The standard to be employed by this court in assessing the propriety of a denial of a motion for judgment notwithstanding the verdict is well-established. A judgment notwithstanding the verdict ought to be entered only in those cases in which all the evidence, when viewed in its aspect most favorable to the nonmovant, so overwhelmingly favors the movant that no contrary verdict based on the evidence could ever stand. ( Pedrick v. Peoria & Eastern R.R. Co. (1967), 37 Ill. 2d 494, 510, 229 N.E.2d 504.)
Section 3-106 of the Local Governmental and Governmental Employees Tort Immunity Act (the Act) provides that a local public entity, such as the Chicago Park District, is not liable for an injury on a public park where liability is premised on the existence of a condition of the property "unless such local entity *** is guilty of willful and wanton conduct proximately causing such injury." (Ill. Rev. Stat. 1985, ch. 85, par. 3-106 (now 745 ILCS 5/3-106 (West 1994)).) Section 1-210 of the Act defines willful and wanton conduct as "a course of action which shows an actual or deliberate course of action which shows an actual or deliberate intention to cause harm or which, if not intentional, shows an utter indifference to or conscious disregard for the safety of others or their property." Ill. Rev. Stat. 1985, ch. 85, par. 1-210 (now 745 ILCS 5/1-210 (West 1994)).
In the instant case I believe the evidence presented at trial, when viewed in its aspect most favorable to plaintiff, contains ample evidence to support the jury's conclusion that the park district's conduct was of a willful and wanton character and not merely negligent as the majority suggests.
The majority's conclusion that the park district had no actual or constructive notice that the stake protruded above ground is simply unsupported by the facts. This conclusion can only be reached if one ignores the facts and puts common sense and reason aside.
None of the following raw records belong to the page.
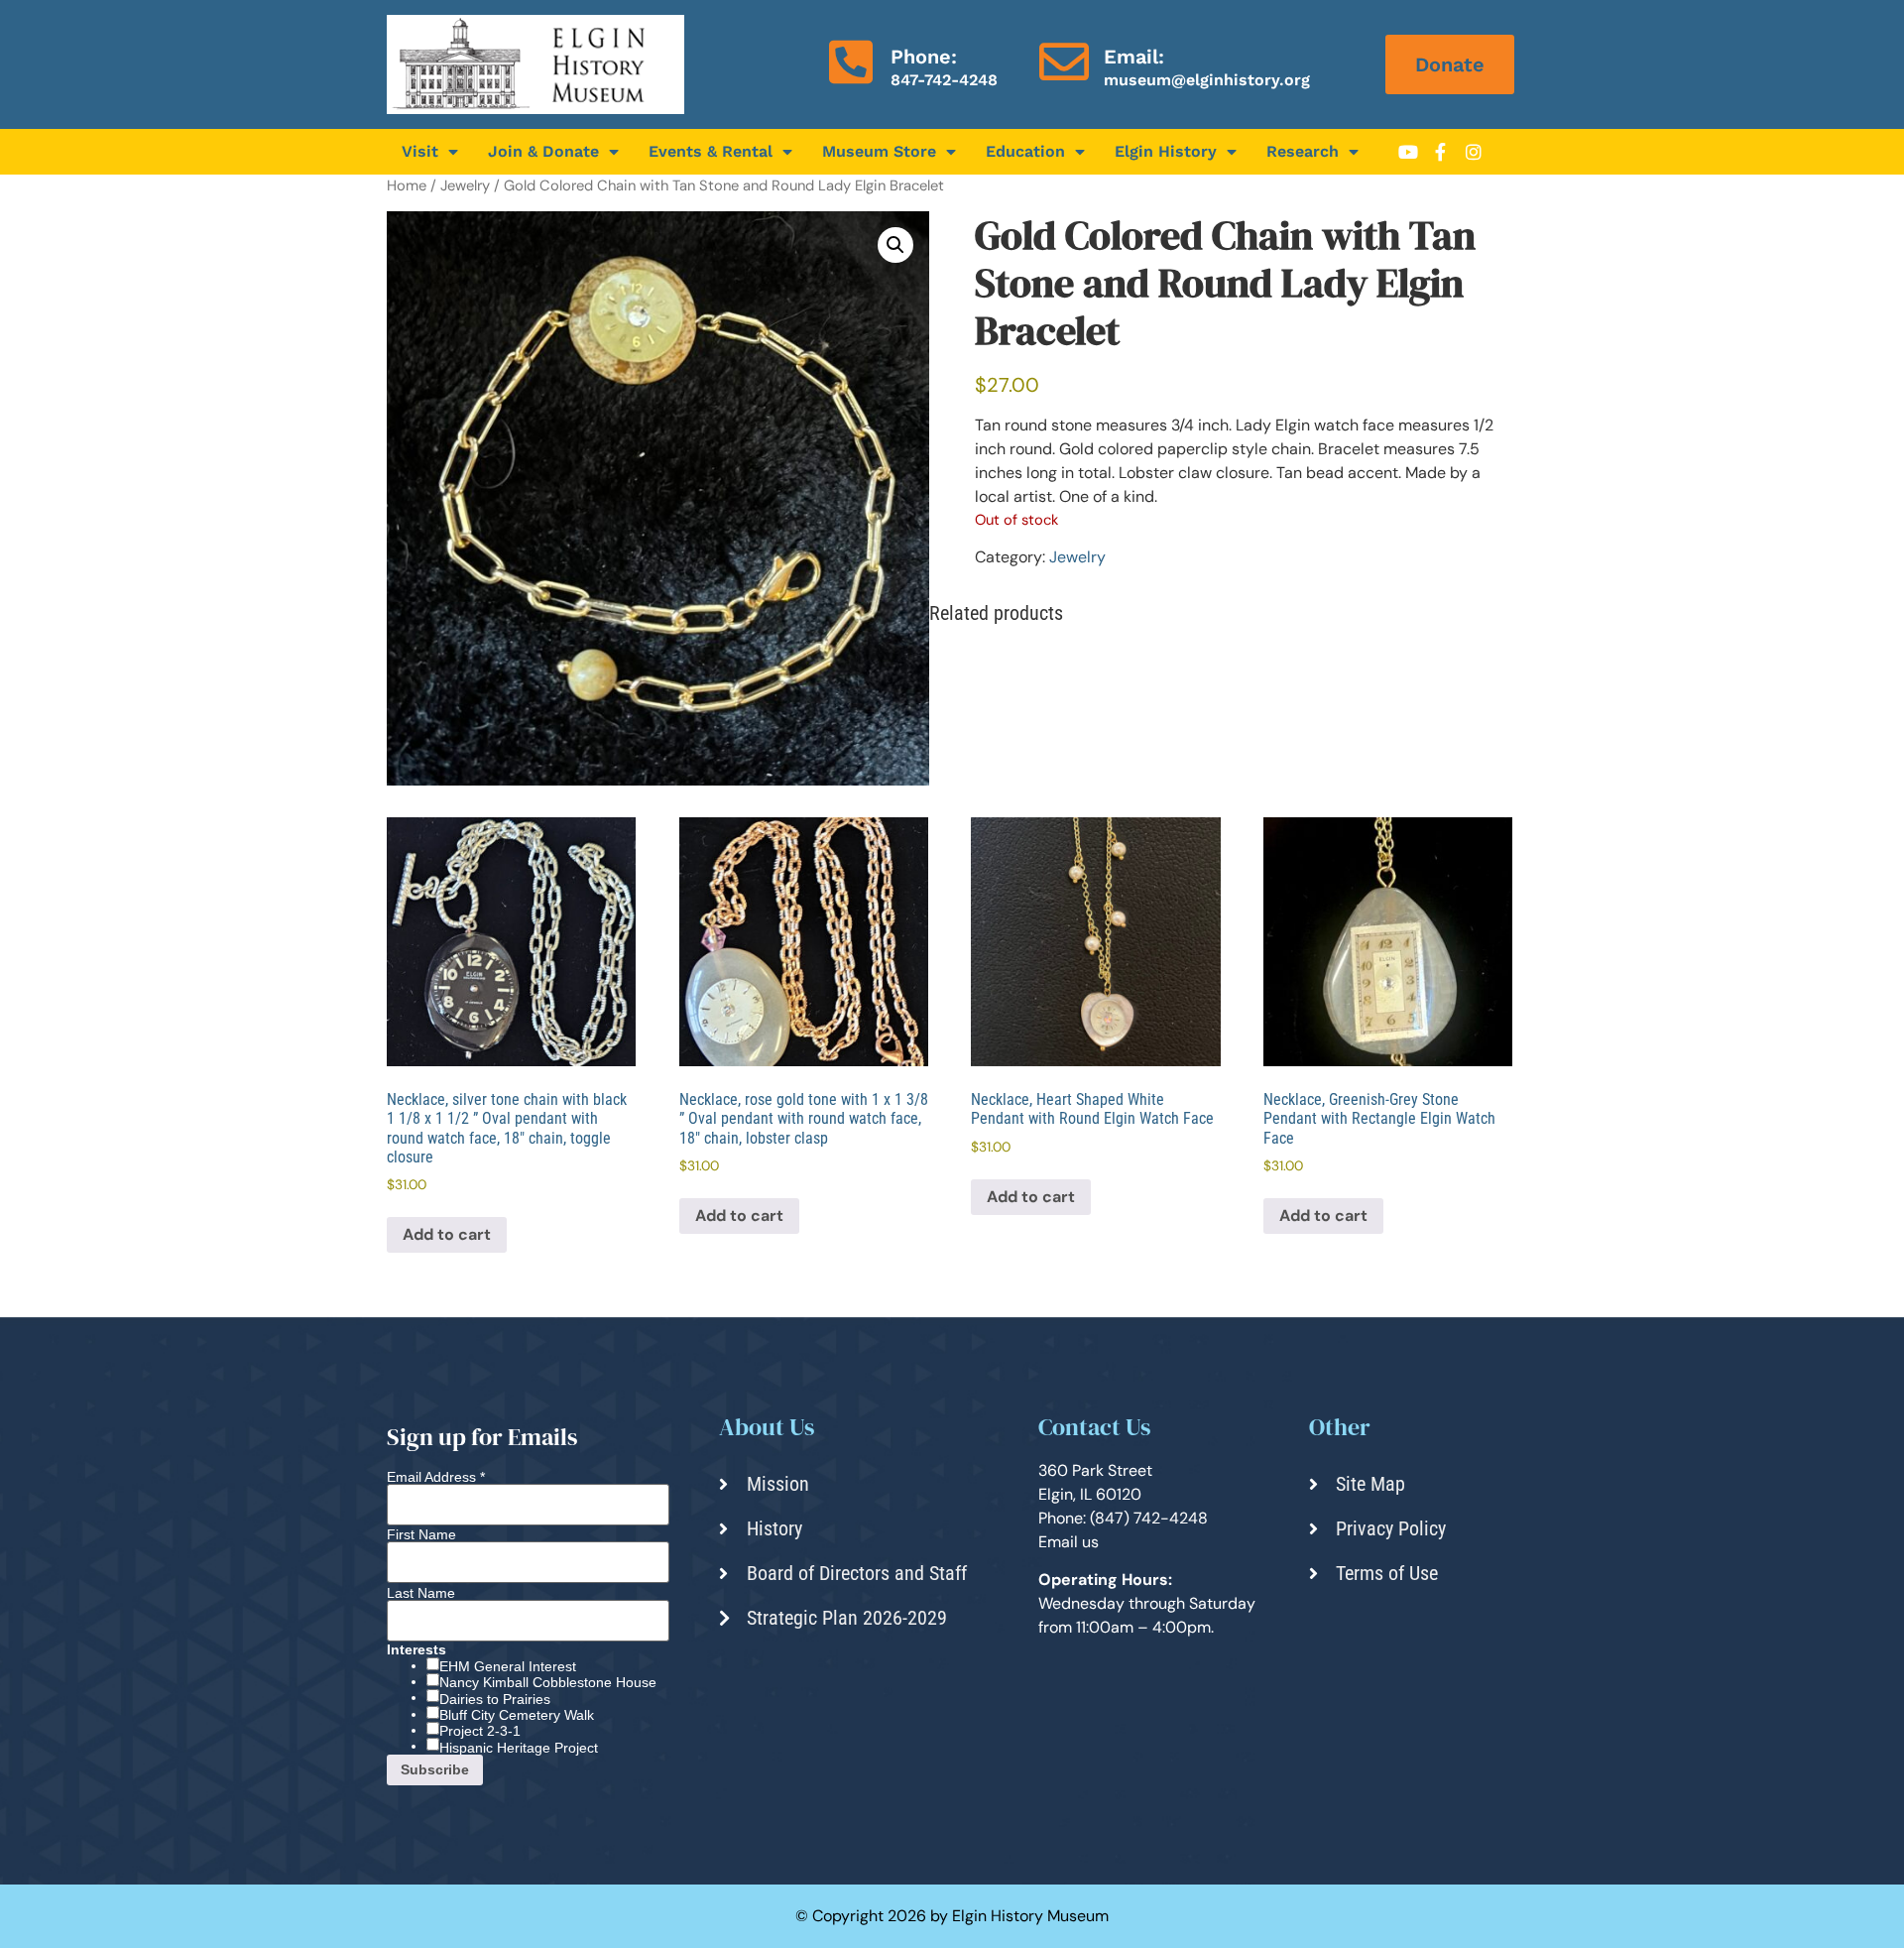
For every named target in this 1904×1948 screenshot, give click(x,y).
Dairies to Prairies (494, 1699)
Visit (420, 151)
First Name (421, 1534)
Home (406, 185)
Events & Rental (711, 151)
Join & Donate (543, 151)
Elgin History (1166, 151)
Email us (1068, 1541)
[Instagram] (1474, 152)
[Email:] (1064, 61)
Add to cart (447, 1234)
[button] (895, 245)
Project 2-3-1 (480, 1731)
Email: (1134, 56)
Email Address (436, 1477)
It is undisputed that it was park district surveyors that placed the permanent protruding stake in the ground in order to establish a base line and bench mark for both park district employees and contractors to do their work on the diamond. It was admitted by Lawrence Reagan, a 33-year park district employee and engineer, that the stakes were of no use at all unless they protruded from the ground. In addition, park district employees admitted that the home base area could not be mechanically dragged like much of the rest of a baseball diamond and therefore it needed to be hand-raked for debris and other hazards. In other words, someone had to physically inspect and clean the area around the stake. I fail to see how the park district can deny actual, constructive or any other imaginable form of notice. The evidence clearly demonstrates that the park district actually created the danger at issue in this case and thus it is absolutely incredible to claim lack of constructive notice as a defense. See Harding v. City of Highland Park (1992), 228 Ill. App. 3d 561, 591 N.E.2d 952, 169 Ill. Dec. 448; see also Muellman v. Chicago Park District (1992), 233 Ill. App. 3d 1066, 600 N.E.2d 48, 175 Ill. Dec. 425
(Park district's conduct was willful and wanton when park user stepped into pipe without pipe lid when park district employees knew lids where being stolen and the lid at issue had been missing for a month).
In light of the foregoing, I would reverse the judgment of the circuit court, reinstate the jury's verdict and remand this cause for further proceedings consistent with the views expressed above.